Topographic Beach Survey

A beach survey is a form of rapid data collection that measures the elevation and position of points and presents them as a plot which may include contours, elevations and 3D models.  This data can then be used for a variety of purposes such as the calculation of beach volumes and movement of beach material.  At the present time the surveys are generally carried out using Global Positioning Systems (GPS), providing high accuracy data to +or-3cm and the ability to easily revisit a site over time, allowing us to build up a picture of how the beach is changing. Data collected include the elevation, co-ordinates (eastings and northings) and the type of sediment for each point.

What is a beach profile?

This is a series of points recorded perpendicular to the sea along predetermined lines.

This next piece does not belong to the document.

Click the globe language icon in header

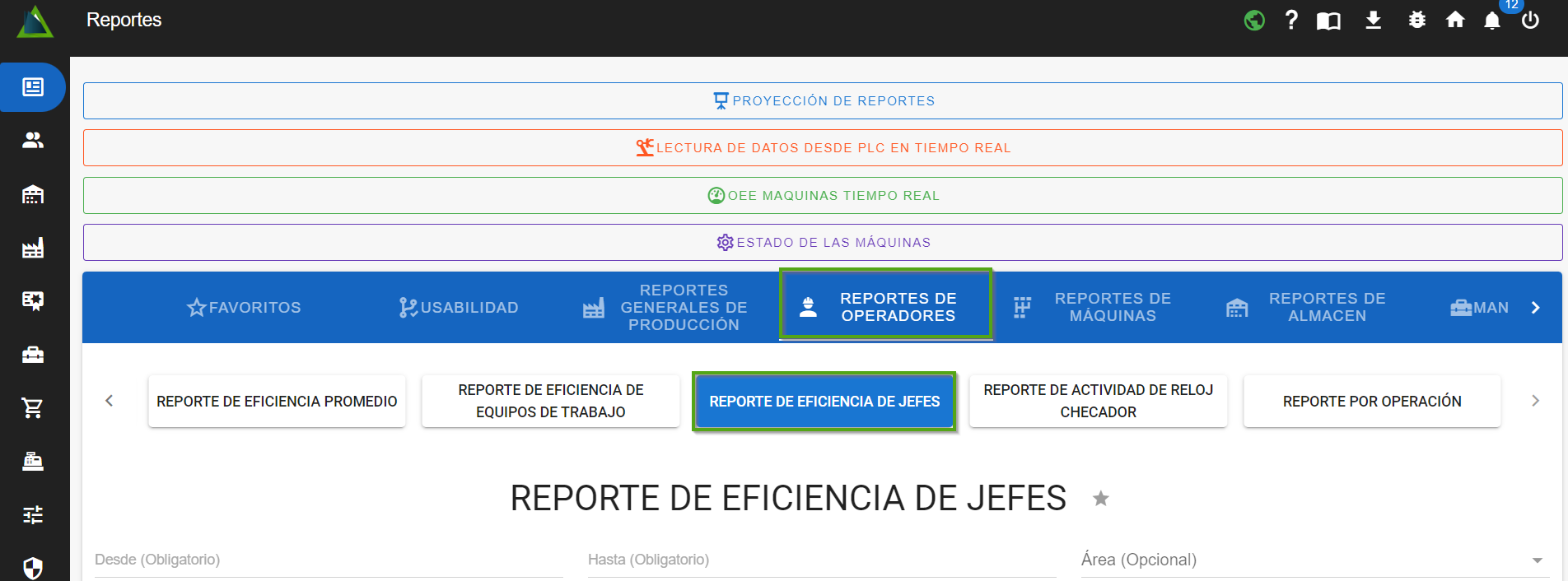(1254, 20)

These lines can be repeated as often as we require to help us best understand the movement of material at that particular point along the beach front.  These profiles are used to build up a picture which allows us to better understand how the beach responds to storm events, the long-term volume changes across the beach and to identify areas that are at an increased flood and erosion risk.  If beach profiling is combined with Bathymetric Surveys (profiles on the seabed recorded from a boat) then we can assess the full zone of wave influence on the beach gaining a much wider understanding of the changes that are happening.

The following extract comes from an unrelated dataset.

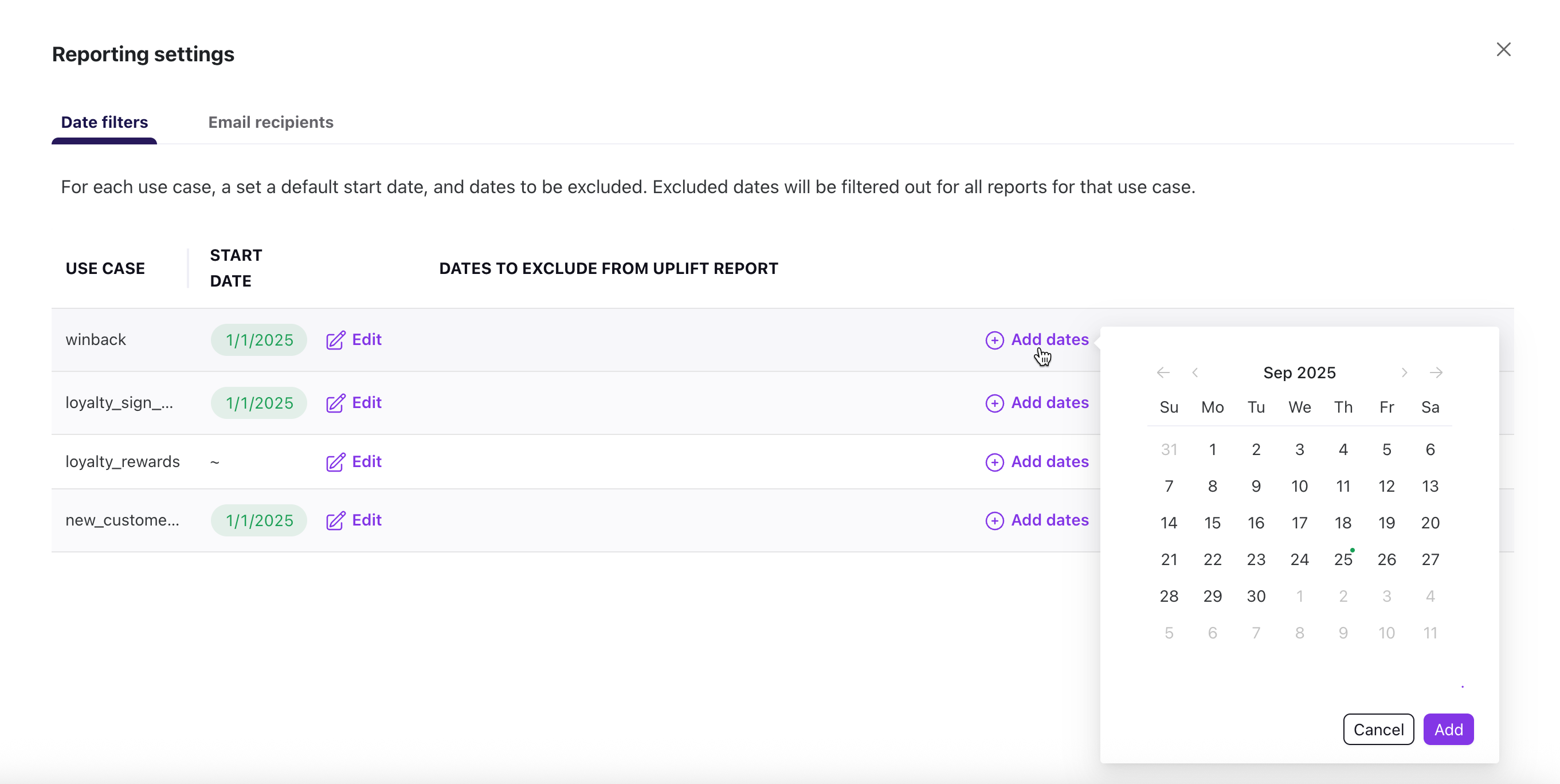Open the Sep 2025 month selector
Viewport: 1560px width, 784px height.
(1300, 373)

When do we carry out these surveys?

Beach profile surveys are usually carried out twice a year (around autumn and spring time) to reflect seasonal changes in wave energy.  The surveys are carried out during periods of low spring tides to ensure we get to a specified depth and that we capture the full active beach profile.

Where do we carry out these surveys?

The profiles are surveyed at an average interval of between 200m to 250m around the open coastline.  We carry out these surveys from Portsmouth Harbour through to Selsey Bill. Surveys are not normally conducted within the harbours due to their stable and sheltered nature.

Why do we carry out these surveys?

To investigate the effects of seasonal changes around the coast and to gain better understanding and knowledge of the coastline and its processes.  This helps to design better coastal defences to protect against both coastal flooding and erosion. The information is also used to help with current beach management so we can determine when we need to undertake work at a particular location. This is done by comparing previous datasets and interpreting the changes that have taken place.

What equipment do we use?

The equipment we generally use is Real Time Kinematic GPS .  This allows us to gather data accurately and efficiently with a vertical accuracy of +/- 30 mm and a plan accuracy of +/- 15 mm.  We use a base station and several mobile receivers or "rovers".  The base station transmits corrections via radio signals to the rovers allowing the surveyor to record their position to within +/-30mm at any point.  Data gathering this way allows for speed in data capture which is both accurate and useable.